(Data entries)
══════════════════════════════

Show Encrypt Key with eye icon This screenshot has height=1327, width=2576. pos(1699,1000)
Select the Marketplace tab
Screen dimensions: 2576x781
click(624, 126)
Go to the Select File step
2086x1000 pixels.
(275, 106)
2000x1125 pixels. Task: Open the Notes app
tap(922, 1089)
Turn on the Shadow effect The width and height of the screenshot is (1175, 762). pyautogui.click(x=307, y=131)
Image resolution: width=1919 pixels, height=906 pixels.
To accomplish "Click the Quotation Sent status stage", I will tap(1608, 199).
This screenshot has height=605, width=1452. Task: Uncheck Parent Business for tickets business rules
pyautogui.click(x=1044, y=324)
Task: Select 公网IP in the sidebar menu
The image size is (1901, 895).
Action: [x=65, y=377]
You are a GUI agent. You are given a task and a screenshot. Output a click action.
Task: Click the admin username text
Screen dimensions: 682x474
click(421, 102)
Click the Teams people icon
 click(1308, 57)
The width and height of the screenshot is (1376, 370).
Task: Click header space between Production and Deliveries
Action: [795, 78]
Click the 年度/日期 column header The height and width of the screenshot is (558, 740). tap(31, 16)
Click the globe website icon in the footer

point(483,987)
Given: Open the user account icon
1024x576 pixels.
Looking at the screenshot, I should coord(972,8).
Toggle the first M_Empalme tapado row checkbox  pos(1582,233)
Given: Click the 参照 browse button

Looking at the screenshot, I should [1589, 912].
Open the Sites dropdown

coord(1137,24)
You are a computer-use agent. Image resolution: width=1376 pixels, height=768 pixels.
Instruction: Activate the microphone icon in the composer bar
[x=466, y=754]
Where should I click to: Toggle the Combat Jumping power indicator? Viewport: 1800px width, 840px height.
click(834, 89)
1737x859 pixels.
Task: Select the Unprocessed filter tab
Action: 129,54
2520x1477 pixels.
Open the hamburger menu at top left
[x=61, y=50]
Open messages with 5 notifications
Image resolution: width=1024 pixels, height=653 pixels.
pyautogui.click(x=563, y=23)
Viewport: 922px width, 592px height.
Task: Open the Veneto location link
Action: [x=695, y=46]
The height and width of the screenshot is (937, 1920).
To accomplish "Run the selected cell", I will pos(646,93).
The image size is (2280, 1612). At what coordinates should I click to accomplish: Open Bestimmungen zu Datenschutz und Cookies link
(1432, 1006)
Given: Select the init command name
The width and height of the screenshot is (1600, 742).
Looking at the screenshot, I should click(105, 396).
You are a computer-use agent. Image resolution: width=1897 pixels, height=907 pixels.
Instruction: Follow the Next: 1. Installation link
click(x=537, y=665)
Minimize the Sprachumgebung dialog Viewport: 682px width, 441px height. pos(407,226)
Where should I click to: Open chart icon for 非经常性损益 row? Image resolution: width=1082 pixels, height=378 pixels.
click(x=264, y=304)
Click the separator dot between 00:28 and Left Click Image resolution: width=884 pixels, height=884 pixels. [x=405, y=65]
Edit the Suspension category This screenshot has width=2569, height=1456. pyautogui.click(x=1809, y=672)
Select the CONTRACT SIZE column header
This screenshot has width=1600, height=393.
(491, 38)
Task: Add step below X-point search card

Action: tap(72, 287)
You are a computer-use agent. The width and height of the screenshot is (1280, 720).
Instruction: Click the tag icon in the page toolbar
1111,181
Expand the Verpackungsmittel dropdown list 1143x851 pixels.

══════════════════════════════

**TASK**. Reproduce every line of the data entries without any changes.

**EXERCISE SOLUTION**.
Show Encrypt Key with eye icon This screenshot has height=1327, width=2576. pos(1699,1000)
Select the Marketplace tab
Screen dimensions: 2576x781
click(624, 126)
Go to the Select File step
2086x1000 pixels.
(275, 106)
2000x1125 pixels. Task: Open the Notes app
tap(922, 1089)
Turn on the Shadow effect The width and height of the screenshot is (1175, 762). pyautogui.click(x=307, y=131)
Image resolution: width=1919 pixels, height=906 pixels.
To accomplish "Click the Quotation Sent status stage", I will tap(1608, 199).
This screenshot has height=605, width=1452. Task: Uncheck Parent Business for tickets business rules
pyautogui.click(x=1044, y=324)
Task: Select 公网IP in the sidebar menu
The image size is (1901, 895).
Action: [x=65, y=377]
You are a GUI agent. You are given a task and a screenshot. Output a click action.
Task: Click the admin username text
Screen dimensions: 682x474
click(421, 102)
Click the Teams people icon
 click(1308, 57)
The width and height of the screenshot is (1376, 370).
Task: Click header space between Production and Deliveries
Action: [795, 78]
Click the 年度/日期 column header The height and width of the screenshot is (558, 740). tap(31, 16)
Click the globe website icon in the footer

point(483,987)
Given: Open the user account icon
1024x576 pixels.
Looking at the screenshot, I should coord(972,8).
Toggle the first M_Empalme tapado row checkbox  pos(1582,233)
Given: Click the 参照 browse button

Looking at the screenshot, I should [1589, 912].
Open the Sites dropdown

coord(1137,24)
You are a computer-use agent. Image resolution: width=1376 pixels, height=768 pixels.
Instruction: Activate the microphone icon in the composer bar
[x=466, y=754]
Where should I click to: Toggle the Combat Jumping power indicator? Viewport: 1800px width, 840px height.
click(834, 89)
1737x859 pixels.
Task: Select the Unprocessed filter tab
Action: 129,54
2520x1477 pixels.
Open the hamburger menu at top left
[x=61, y=50]
Open messages with 5 notifications
Image resolution: width=1024 pixels, height=653 pixels.
pyautogui.click(x=563, y=23)
Viewport: 922px width, 592px height.
Task: Open the Veneto location link
Action: [x=695, y=46]
The height and width of the screenshot is (937, 1920).
To accomplish "Run the selected cell", I will pos(646,93).
The image size is (2280, 1612). At what coordinates should I click to accomplish: Open Bestimmungen zu Datenschutz und Cookies link
(1432, 1006)
Given: Select the init command name
The width and height of the screenshot is (1600, 742).
Looking at the screenshot, I should click(105, 396).
You are a computer-use agent. Image resolution: width=1897 pixels, height=907 pixels.
Instruction: Follow the Next: 1. Installation link
click(x=537, y=665)
Minimize the Sprachumgebung dialog Viewport: 682px width, 441px height. pos(407,226)
Where should I click to: Open chart icon for 非经常性损益 row? Image resolution: width=1082 pixels, height=378 pixels.
click(x=264, y=304)
Click the separator dot between 00:28 and Left Click Image resolution: width=884 pixels, height=884 pixels. [x=405, y=65]
Edit the Suspension category This screenshot has width=2569, height=1456. pyautogui.click(x=1809, y=672)
Select the CONTRACT SIZE column header
This screenshot has width=1600, height=393.
(491, 38)
Task: Add step below X-point search card

Action: tap(72, 287)
You are a computer-use agent. The width and height of the screenshot is (1280, 720).
Instruction: Click the tag icon in the page toolbar
1111,181
Expand the Verpackungsmittel dropdown list 1143x851 pixels.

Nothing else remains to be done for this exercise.